Chômage en hausse : une seule solution, libérer le travail!
Texte d’opinion publié le 27 juin 2014 sur FigaroVox.
Les derniers chiffres du chômage sont tombés et ne sont pas bons. Après une augmentation déjà sensible du nombre de chômeurs recensés en avril, le chômage a connu une hausse brutale en mai avec 24 800 nouveaux inscrits à Pôle emploi dans la catégorie A (soit 0,7% de plus qu’en avril). Plus encore, sur un an, la hausse atteint 4,1%. Alors que Manuel Valls refuse tout fatalisme, le ministère du Travail dans un communiqué constate simplement que ces chiffres sont «le reflet d’une croissance plus faible que prévu au 1er semestre.» Faut-il encore croire à la méthode Coué et penser que le retour de la croissance permettra les embauches? N’est-il pas temps de comprendre que la croissance ne sort pas de nulle part mais qu’elle est, au contraire, nourrie par un système institutionnel porteur?
Le premier ministre attend beaucoup et sans doute trop du pacte de responsabilité car pour régler une bonne fois pour toute le problème du chômage en France, il faut cesser de penser que tout a été fait en la matière et, au contraire se remettre à l’ouvrage pour révolutionner le marché du travail et revenir au plein emploi. C’est d’autant plus important que c’est une condition nécessaire et préliminaire à la remise sur pied de l’économie française.
Évidemment, le gouvernement actuel peut revendiquer sa loi sur la sécurisation de l’emploi du 14 juin 2013. Elle s’attaque effectivement à certaines rigidités du marché du travail en autorisant l’entreprise à négocier avec les syndicats une baisse de salaire et/ou de la durée du temps de travail pour une période transitoire. On y trouve aussi des accords de mobilité interne et la possibilité pour l’entreprise de négocier avec les syndicats des plans sociaux soumis à un contrôle administratif plus rapide et plus ou moins sévère, selon qu’il y a eu accord collectif ou pas.
Cependant, au-delà des défauts qu’elle présente, elle n’a agi que sur un aspect du marché du travail, à savoir le niveau de protection de l’emploi. Or, la liste des atteintes portées par l’actuel droit du travail à la liberté contractuelle et à la liberté d’association est extrêmement longue. Age et durée légale du travail, salaire minimum, règles d’assurance chômage rigides, monopole de la sécurité sociale, charges sociales élevées, clauses du contrat définies à l’avance, aucune force obligatoire du contrat individuel, etc. Rien d’étonnant dans ces conditions à ce que le Forum économique mondial classe le marché du travail français en 116ème position sur 148 pays.

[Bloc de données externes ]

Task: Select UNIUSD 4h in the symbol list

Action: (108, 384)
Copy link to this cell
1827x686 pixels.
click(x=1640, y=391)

Conséquence, les employeurs rationnent les embauches et le chômage s’est installé durablement dans le paysage français. Le taux de chômage en France n’est plus passé sous la barre des 4,5 % de la population active depuis 1978, ce qui mine notre société. En 1993, Alain Duhamel mentionnait déjà le chômage dans les grandes Peurs françaises. Vingt ans plus tard, les choses n’ont pas changé. La peur du chômage reste une tendance lourde, avec son lot de conséquences sociales et psychologiques. Une grande partie des Français, convaincus que leur avenir est bouché, sont en proie à la peur du déclassement si bien décrite par le sociologue Eric Maurin.
Cette peur bloque tout. Comme le secteur privé se refuse à embaucher, personne ne peut vraiment faire le nécessaire pour rééquilibrer les comptes publics ou sociaux. Faute de geler les embauches de fonctionnaires, les déficits perdurent. De même, tout le monde hésite à équilibrer les comptes des retraites par répartition. L’allongement de la période d’activité est perçu comme un mauvais service pour les jeunes ayant des difficultés à trouver un job, ou pour ceux proches de la retraite ayant peur de perdre leur poste.
Un big-bang sur le marché du travail est clé pour résorber le chômage et pouvoir entamer un vaste programme de réformes. Si ce marché devient flexible et permet plus d’embauches que de licenciements, alors il sera possible d’aborder sereinement la réforme du financement de la protection sociale, la diminution de la taille de l’État ou encore la réforme de la fiscalité. Sinon, les chiffres du chômage continueront à se détériorer et les pouvoirs publics achopperont systématiquement dans leurs tentatives de réformer la France.
Donc plutôt que de parler réforme territoriale, réforme de la fiscalité, rabotage des budgets publics, on ferait mieux de reparler sérieusement de réformer le marché du travail en profondeur. En ce sens, le programme économique de François Fillon propose des mesures qui méritent attention.
Cécile Philippe est directrice générale de l’Institut économique Molinari.